By the turn of the century, the Nuestra Familia had established itself as the most prominent among the prison gangs at Deuel. The Chicano criminals ruled with an iron fist, however, often imposing strict limitations to its members and continuously harassing the other prisoners. This had led to tensions within the correctional facility, with several violent incidents and confrontations.

The legend tells of how the gang was officially born when its founder stepped into a Nuestra Familia-controlled yard and began fighting multiple of its leaders at once. And while no proof exists of this fight, the story still gives us an idea of the values upon which the Northern Riders were built. According to several police reports, the Northern Riders could be described as a drop-out gang, whose members are recruited with the promise of a rules-free environment in which they will have to answer to no-one.

Although the Riders have grown to include more than 1200 members, today little is known of their activities within the US prison system. The gang operates as a network rather than following a specific hierarchy, however, a choice which puts a lot of the decisional power in the hands of each affiliate instead of those of a boss.

Number #1 – Sureños
A conglomerate of precariously affiliated gangs, held together by a flimsy net of alliances, the Sureños have been the spiked fist of the Mexican Mafia ever since their creation in 1967. Throughout most of its existence, this large organization maintained strongholds in most of the United States. Its members also operate in Mexico as well as in several countries throughout Europe and South America.

Having sworn allegiance to La Eme, the Sureños have always been in a war with the Norteños and other parts of the Nuestra Familia. The structure of this criminal group however – in which the various cliques still retain a lot of individual power – has sometimes also led to internal disputes. Conflict between different gangs, both of which identify as Sureños, remains a common occurrence on the streets.
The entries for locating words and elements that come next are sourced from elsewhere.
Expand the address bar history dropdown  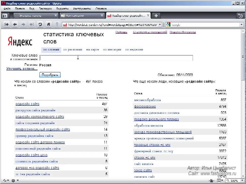tap(160, 25)
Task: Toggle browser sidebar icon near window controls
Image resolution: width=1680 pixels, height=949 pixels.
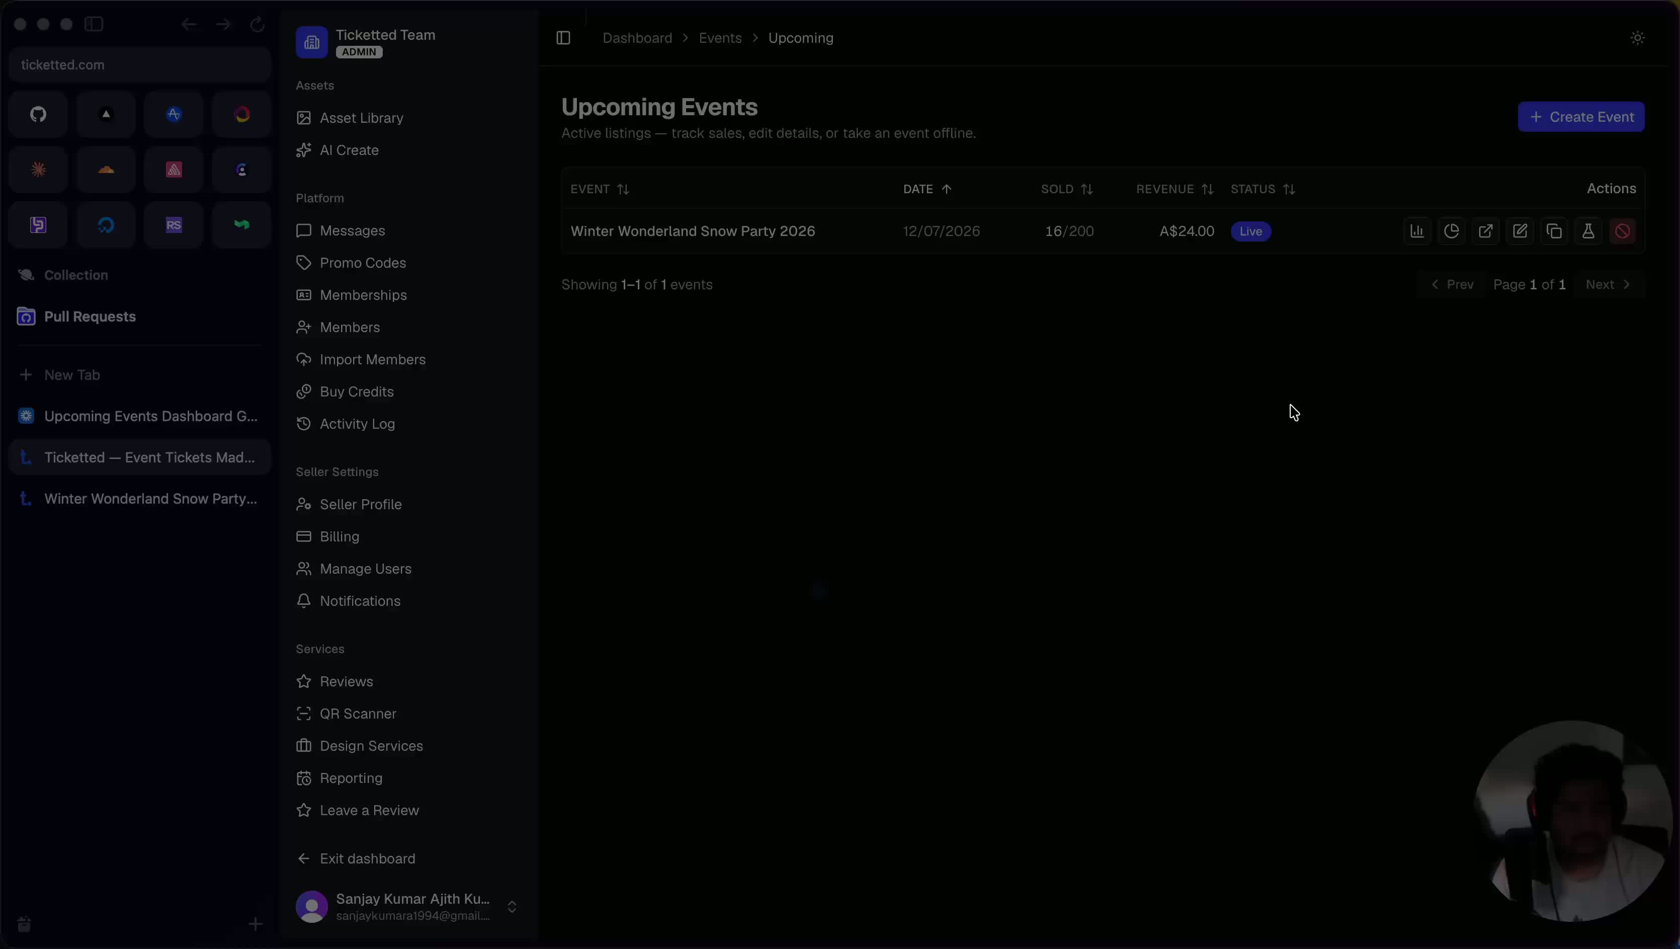Action: 94,24
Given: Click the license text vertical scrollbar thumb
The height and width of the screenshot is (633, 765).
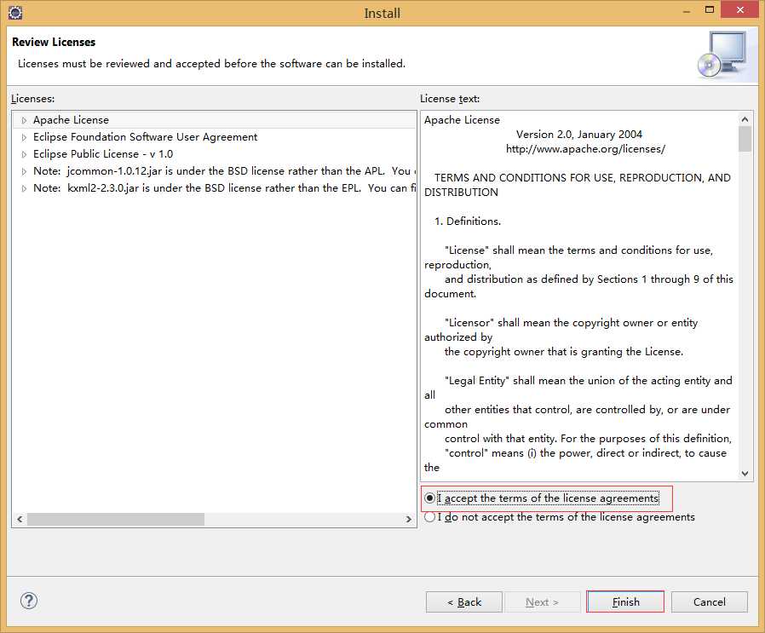Looking at the screenshot, I should click(x=745, y=139).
Nevertheless, Sureños must drop these rivalries the moment they step into a correctional facility in order to fight their common enemy. Any affiliate that enters the US prison system no longer belongs to their original clique and directly takes orders from the Mexican Mafia. This allows La Eme to mount a united front against the Nuestra Familia and ensure its associates are safe while serving their sentences.

Outside of the federal correctional system, each of the smaller gangs that make up the Sureños retain their independence. As in most criminal groups, these criminals earn their keep through all kinds of unlawful actions, from the sale of drugs and human trafficking to petty robberies.

This was our list of the 5 gangs who defied the Nuestra Familia.